A campanha foi baseada no trabalho de conclusão de curso da turma de 2012 e além de conscientizar, a campanha tem com o objetivo mobilizar a sociedade civil em torno das pautas: policiamento comunitário, investigação dos homicídios, controle de armas e políticas públicas para juventude. Uma das estratégias de engajamento é a cobertura colaborativa da campanha nas redes socias.

Segundo Dríade Aguiar, gestora nacional de mídia do coletivo Fora do Eixo, o Brasil inteiro está se apropriando das redes para chegar ao seu público. “A rede social é o campo onde temos contato com mais pessoas ao mesmo tempo. Uma mobilização que começa nas redes tem sempre grande potencial de crescer e repercutir também nas ruas ou em ações outras ações offline, nos cursos de cobertura colaborativa que a gente oferece, sempre vemos experiências como essas por todo o país”, contou.

Para Raull Santiago, 24 anos, morador do Complexo do Alemão e militante de questões sociais, “as manifestações virtuais são de grande importância, pois se propagam com extrema rapidez, tem grande visibilidade e causam pressão popular. Eu uso a internet com o intuito de atingir  um maior número de pessoas, chamando atenção para aquilo que estou buscando dar visibilidade”. Raull diz utilizar o Facebook, Twitter e Google+ com o intuito de articular coletivos, dando visibilidade ao conteúdo através do compartilhamento em suas redes.

A utilização das redes sociais como militância e ativismo abre espaço para novos discursos e olhares sobre um único tema. Nas redes sociais todo mundo pode ser, naquele instante, comentarista, sugerir pautas, levantar debates e contribuir para a descentralização da informação e do discurso hegemônico. Mas é todo mundo que tem voz nas redes sociais? Não!

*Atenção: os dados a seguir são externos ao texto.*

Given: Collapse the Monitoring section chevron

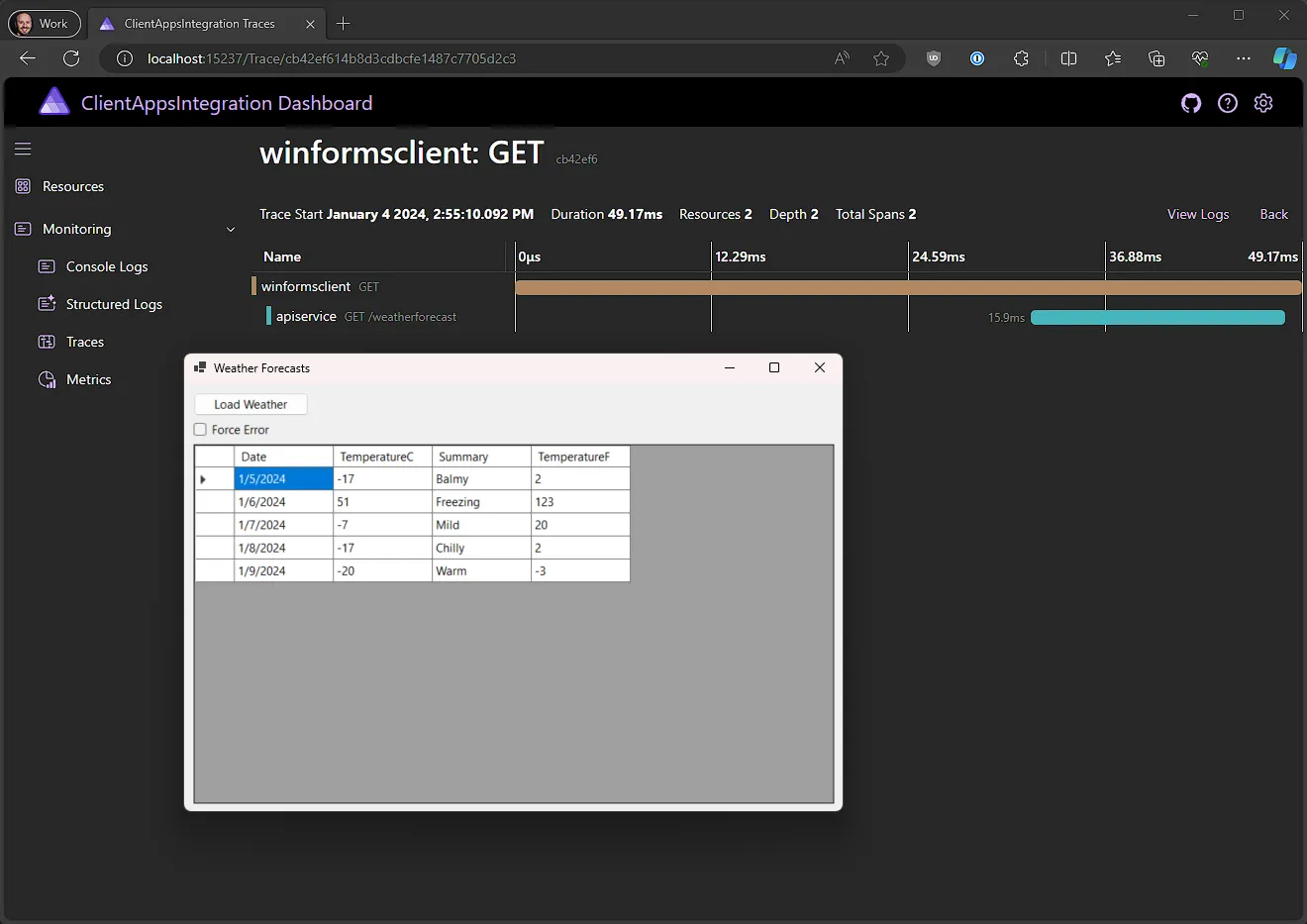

Mesmo nas redes, quem ganha mais visualizações ou curtidas é quem tem mais credibilidade, número de seguidores, redes, quem posta a melhor foto ou quem constrói o melhor discurso. Entretanto, por mais que você não possua uma rede grande ao ponto de “ditar” ideias e tendências, nas redes sociais  existe um maior número de lados e ideologias a seguir.

O compartilhamento de uma informação pode não ser a solução para aniquilar de vez o racismo, mas ajuda a disseminar a conscientização entre os cidadãos. Isso é importante no engajamento de novos atores para a causa social. O uso da internet favoreceu esta militância nos últimos anos, provando, mais uma vez, que redes sociais não é apenas brincadeira, mas também um meio no qual podem se combater ideologias e disseminar novos discursos. E que vença quem gritar mais alto.